Nach dem Besuch des Auguste-Viktoria-Lyzeums in Berlin-Steglitz und Kontakten zur eher unpolitischen Wandervogel-Bewegung seit 1916 sympathisierte Hilde schließlich mehr und mehr mit sozialistischen und kommunistischen Ideen.

Eine Tochter aus gutbürgerlichem Hause

Bilder aus ihrem Leben
Hilde Benjamin (m.) mit Mutter und Geschwistern um 1908 Bildrechte: Marianne Brentzel

Die Ermordung Karl Liebknechts und Rosa Luxemburgs im Januar 1919 wurde schließlich - zumindest ihrer eigenen Aussage nach - zum entscheidenden Ereignis für ihren Entschluss, sich immer aktiver für die Politik zu interessieren. Ihr fehlender "proletarischer Stallgeruch" und der Makel einer Herkunft aus einer bürgerlichen Schicht waren dabei offenbar ein wichtiger Grund für ihre spätere stramme politische Haltung.

Als junge Anwältin im Wedding

Während ihres selbstfinanzierten Studiums der Rechtswissenschaften in Berlin, Heidelberg und Hamburg 1921 bis 1924 trat Hilde Benjamin dem Sozialistischen Studentenbund bei und gehörte seit 1927, nach kurzer Mitgliedschaft in der SPD, der KPD an. Während ihrer Studienzeit lernte sie Russisch, was sich später als großer Vorteil erweisen sollte. Um 1925 lernte sie in Berlin den sieben Jahre älteren, aus einer wohlhabenden jüdischen Kaufmannsfamilie stammenden Arzt Georg Benjamin kennen, den Bruder des Philosophen, Kunstkritikers und Essayisten Walter Benjamin. Die äußerliche Ähnlichkeit der Brüder ist frappierend. - Im Februar 1926 heirateten Georg und Hilde.

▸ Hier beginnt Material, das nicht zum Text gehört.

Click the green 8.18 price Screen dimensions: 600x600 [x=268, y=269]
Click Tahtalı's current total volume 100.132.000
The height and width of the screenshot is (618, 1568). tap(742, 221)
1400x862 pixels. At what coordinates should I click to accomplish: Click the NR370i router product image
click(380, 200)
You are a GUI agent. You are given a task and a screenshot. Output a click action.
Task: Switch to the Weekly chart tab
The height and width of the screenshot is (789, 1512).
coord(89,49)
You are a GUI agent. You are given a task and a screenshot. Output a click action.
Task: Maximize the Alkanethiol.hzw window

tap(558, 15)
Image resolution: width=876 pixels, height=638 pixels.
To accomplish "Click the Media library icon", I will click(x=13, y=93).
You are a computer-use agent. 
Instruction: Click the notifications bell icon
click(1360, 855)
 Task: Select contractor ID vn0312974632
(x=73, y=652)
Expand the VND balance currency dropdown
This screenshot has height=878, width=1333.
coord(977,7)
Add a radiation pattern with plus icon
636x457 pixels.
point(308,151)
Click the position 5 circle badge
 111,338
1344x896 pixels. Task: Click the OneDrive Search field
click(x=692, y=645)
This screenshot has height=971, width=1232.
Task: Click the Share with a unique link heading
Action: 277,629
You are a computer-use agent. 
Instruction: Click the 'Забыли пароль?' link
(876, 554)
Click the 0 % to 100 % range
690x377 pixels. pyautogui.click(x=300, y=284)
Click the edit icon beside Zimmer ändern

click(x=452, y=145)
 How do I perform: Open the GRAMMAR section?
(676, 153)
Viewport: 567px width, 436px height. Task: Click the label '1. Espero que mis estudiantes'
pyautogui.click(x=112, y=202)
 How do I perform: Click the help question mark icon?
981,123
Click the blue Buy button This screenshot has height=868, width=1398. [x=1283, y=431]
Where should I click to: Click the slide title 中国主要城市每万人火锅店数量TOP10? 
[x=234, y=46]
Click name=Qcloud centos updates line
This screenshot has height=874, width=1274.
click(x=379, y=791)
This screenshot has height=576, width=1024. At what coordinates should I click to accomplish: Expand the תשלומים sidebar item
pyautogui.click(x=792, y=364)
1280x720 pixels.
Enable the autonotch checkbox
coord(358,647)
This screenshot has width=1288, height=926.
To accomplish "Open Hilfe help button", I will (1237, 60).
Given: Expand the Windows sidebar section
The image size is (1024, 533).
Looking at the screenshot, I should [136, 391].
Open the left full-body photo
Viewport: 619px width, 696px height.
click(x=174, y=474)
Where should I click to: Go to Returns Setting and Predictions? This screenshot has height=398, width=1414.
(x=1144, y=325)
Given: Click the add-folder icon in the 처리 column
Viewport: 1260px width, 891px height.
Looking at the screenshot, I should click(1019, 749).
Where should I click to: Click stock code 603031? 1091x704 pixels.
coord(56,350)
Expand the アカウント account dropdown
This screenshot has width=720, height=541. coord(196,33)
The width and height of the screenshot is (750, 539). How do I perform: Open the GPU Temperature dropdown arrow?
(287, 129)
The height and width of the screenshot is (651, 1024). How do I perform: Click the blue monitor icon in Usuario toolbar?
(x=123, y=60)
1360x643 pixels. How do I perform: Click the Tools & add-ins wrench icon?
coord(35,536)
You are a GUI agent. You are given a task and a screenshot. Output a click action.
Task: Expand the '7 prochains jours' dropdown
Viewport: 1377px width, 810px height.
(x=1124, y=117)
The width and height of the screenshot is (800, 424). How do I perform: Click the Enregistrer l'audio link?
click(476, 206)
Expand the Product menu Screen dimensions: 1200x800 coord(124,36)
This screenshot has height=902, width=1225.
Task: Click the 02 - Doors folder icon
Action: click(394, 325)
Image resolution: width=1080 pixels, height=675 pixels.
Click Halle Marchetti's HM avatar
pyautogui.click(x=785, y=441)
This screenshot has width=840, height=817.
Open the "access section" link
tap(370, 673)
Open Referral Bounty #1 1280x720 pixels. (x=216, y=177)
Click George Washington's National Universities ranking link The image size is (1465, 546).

Gerade 27-jährig eröffnete Hilde Benjamin im April 1929 ihre eigene Rechtsanwaltskanzlei in Berlin-Wedding, die recht schnell anwuchs. Einen ersten großen Auftritt vor Gericht hatte sie 1930 als Verteidigerin im Horst-Wessel-Prozess. Für den Tod des SA-Mannes waren KPD-nahe Arbeiter verantwortlich gemacht worden. Auch danach übernahm sie, oft kostenlos, die Verteidigung entlassener Kommunisten, nahm in öffentlichen Versammlungen zu Fragen des Arbeitsrechts, des Strafvollzugs und des Paragraphen 218 (Schwangerschaftsabbruch) Stellung und hielt als Dozentin Vorträge an der "Marxistischen Arbeiterschule".

Machtübernahme durch die Nazis - Alles ändert sich

Georg Benjamin mit seinem Sohn Michael
Georg Benjamin mit Sohn Michael Bildrechte: MITTELDEUTSCHER RUNDFUNK

Mit ihrem Mann, der Anfang 1930 seinen Posten als Schularzt verlor, teilte sie das Interesse für Kunst, Kultur und Reisen, ordnete ihr persönliches Leben aber zunehmend den Anforderungen der Kommunistischen Partei unter.

Nachdem ihr erstes Kind 1931 wenige Tage nach der Geburt gestorben war, kam im Dezember 1932 Sohn Michael zur Welt.

Bilder aus ihrem Leben
Hilde Benjamin mit Mischa Bildrechte: Marianne Brentzel

Die Machtübernahme der Nationalsozialisten wirkte sich unmittelbar auf das Leben der jungen Familie aus.

Hilde Benjamin erhielt Berufsverbot, ihr Mann Georg musste seine Arztpraxis schließen, wurde 1936 verhaftet und sechs Jahre später im KZ Mauthausen ermordet. Hilde Benjamin selbst lebte ab 1939 im Haus ihrer Eltern in Berlin-Steglitz und hielt sich mit verschiedenen Tätigkeiten über Wasser.